In the green oasis of Tervuren, just a stone’s throw away from the melting pot of cultures that is the Belgian capital, you will find The British School of Brussels (BSB). For nearly half a century, this international hub has been offering an excellent education to the youngest of expats, while bringing their families closer together.
“The British School of Brussels is an institute like no other,” says school principal Melanie Warnes. “Although we don’t select our students by academic standards, our exam results are amongst the highest around. Nonetheless, we don’t solely focus on the theoretical enrichment of our children, but also on their mental and emotional growth.” And what better place to do that than amidst the century-old trees of Tervuren, the lush garden village in the outskirts of Brussels? At the BSB’s modern, spacious campus, students have access to facilities galore. A recording studio, a 340-seat theatre, a gym, a 25-metre swimming pool: it is all at their disposal.
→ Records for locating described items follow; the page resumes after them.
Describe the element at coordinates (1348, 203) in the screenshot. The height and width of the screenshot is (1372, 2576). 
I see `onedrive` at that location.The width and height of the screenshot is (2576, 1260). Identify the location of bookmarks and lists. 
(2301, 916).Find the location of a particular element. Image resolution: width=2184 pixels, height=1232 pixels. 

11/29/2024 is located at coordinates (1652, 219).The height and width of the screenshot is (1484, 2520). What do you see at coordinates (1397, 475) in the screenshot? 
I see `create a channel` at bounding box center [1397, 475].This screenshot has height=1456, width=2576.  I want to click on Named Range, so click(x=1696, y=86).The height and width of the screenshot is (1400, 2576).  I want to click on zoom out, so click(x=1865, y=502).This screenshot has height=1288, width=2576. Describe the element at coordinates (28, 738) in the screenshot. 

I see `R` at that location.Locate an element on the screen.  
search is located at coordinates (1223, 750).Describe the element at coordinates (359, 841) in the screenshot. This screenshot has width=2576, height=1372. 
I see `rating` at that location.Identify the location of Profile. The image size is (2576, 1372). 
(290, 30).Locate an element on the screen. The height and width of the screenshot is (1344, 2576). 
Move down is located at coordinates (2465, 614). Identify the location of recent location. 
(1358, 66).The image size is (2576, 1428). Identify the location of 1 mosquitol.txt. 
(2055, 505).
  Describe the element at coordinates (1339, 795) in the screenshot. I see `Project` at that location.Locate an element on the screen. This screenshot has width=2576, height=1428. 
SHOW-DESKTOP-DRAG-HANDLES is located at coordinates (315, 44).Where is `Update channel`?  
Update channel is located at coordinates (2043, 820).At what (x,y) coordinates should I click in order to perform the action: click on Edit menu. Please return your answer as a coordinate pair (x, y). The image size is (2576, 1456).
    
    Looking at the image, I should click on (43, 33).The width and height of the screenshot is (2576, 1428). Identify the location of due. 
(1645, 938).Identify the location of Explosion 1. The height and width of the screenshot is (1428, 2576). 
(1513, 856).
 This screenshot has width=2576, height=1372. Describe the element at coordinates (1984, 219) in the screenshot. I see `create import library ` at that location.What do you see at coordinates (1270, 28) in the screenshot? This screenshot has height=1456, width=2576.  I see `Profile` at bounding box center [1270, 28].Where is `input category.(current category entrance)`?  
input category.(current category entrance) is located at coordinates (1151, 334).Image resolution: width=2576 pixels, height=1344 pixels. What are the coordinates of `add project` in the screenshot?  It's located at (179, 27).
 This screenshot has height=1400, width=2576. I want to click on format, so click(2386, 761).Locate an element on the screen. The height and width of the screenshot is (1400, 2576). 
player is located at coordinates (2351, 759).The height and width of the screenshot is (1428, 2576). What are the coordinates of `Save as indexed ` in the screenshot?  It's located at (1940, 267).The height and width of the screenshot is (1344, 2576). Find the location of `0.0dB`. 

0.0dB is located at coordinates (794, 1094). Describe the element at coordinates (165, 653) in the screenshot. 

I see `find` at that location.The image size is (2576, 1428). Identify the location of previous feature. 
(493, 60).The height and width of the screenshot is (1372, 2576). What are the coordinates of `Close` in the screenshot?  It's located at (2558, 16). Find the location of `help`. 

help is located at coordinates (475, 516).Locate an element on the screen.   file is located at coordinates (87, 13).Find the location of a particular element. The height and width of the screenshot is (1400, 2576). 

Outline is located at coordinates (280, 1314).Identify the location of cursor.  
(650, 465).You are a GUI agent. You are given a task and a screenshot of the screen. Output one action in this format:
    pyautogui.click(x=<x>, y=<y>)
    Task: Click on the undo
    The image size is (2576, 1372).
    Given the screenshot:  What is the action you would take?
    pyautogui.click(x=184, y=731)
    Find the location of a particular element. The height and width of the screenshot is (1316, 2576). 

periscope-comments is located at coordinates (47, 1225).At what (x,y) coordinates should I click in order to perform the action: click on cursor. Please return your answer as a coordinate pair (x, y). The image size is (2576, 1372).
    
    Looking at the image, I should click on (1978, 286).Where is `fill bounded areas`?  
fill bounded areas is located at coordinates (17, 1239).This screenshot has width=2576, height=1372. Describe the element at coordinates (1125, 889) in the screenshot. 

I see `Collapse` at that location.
Yet, the institute’s most important asset is its human and progressive look at what a school can be. “We have never had uniforms, children address their teachers by their first names and asking questions and being curious is always encouraged. This results in unique and personal relationships between our teachers and students. To improve the student’s wellbeing and chances even more, their parents are very involved in the school’s day-to-day life as well. “Yet, this is also beneficial for themselves. Upon arrival, we try to make them feel as welcome as possible. Sometimes, we even pay a visit to a local hospital with them to let them familiarise themselves with Brussels’ culture and facilities. The more they feel at home and at ease, the happier their children will be here. And that is one of our most important goals.”
BSB in facts
49 years after its founding, The British School of Brussels counts 1,350 students of 70 different nationalities. From the age of one until the age of 18, they walk their personal path within the school’s walls. They can, for example, opt to follow the bilingual trajectory to practice their French or Dutch. When 16, they have the choice of three pre-university routes: the International Baccalaureate (IB) Diploma, A Levels or BTEC Vocational Courses.